Philadelphia Inquirer columnist Helen Ubiñas talks to Southwark School students during her first @NotesfromHel Pop-Up Newsroom in December. Photo by Yong Kim, Inquirer staff photographer
Audience engagement has come to mean, mostly, sitting in front of a computer analyzing and disseminating journalism, reaching out and responding to readers online or sitting in on newsroom meetings. This has pushed one columnist, Helen Ubiñas of The Philadelphia Inquirer, to take a step that might once have seemed banal, but now seems almost radical.
Recently Ubiñas showed up at a school event in Southwestern Philadelphia, a neighbourhood that has recently hit the headlines for gun violence, where children were mocking up front pages about their lives. She came armed with an Inquirer banner, reporter’s notebooks, chocolates, and pens branded with the questions “Tips? Story Ideas?” and her Twitter handle, @NotesfromHel. She set up a table, calling it a pop-up newsroom.

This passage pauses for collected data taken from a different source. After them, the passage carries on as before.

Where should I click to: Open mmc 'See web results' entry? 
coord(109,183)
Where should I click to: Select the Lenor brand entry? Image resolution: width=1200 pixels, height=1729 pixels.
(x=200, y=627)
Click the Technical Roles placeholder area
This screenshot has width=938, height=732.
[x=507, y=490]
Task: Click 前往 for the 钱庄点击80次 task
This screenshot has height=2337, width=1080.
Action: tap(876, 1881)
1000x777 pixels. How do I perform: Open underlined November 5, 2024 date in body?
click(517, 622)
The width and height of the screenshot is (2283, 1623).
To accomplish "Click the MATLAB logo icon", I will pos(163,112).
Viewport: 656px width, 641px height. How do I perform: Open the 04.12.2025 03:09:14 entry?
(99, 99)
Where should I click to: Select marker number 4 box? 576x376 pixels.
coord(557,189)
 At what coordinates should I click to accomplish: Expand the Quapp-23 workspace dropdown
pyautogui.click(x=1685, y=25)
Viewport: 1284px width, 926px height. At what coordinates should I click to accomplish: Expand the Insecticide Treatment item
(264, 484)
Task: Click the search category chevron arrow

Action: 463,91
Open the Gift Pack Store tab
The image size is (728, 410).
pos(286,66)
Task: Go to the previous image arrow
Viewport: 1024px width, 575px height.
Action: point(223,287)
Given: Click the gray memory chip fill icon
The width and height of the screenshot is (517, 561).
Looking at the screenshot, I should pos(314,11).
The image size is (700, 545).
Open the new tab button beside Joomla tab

Her goal was to introduce the children to journalism, and to solicit story ideas. The visit paid off. As she watched the children work, Ubiñas struck up conversations with them and the parents who accompanied them. Many were immigrants and refugees, and they shared with her their stories of arriving in America. Ubiñas left with two columns: one about the event, her first pop-up newsroom in a marginalized community, and another about a woman she met there who had just returned from photographing a migrant caravan in Mexico.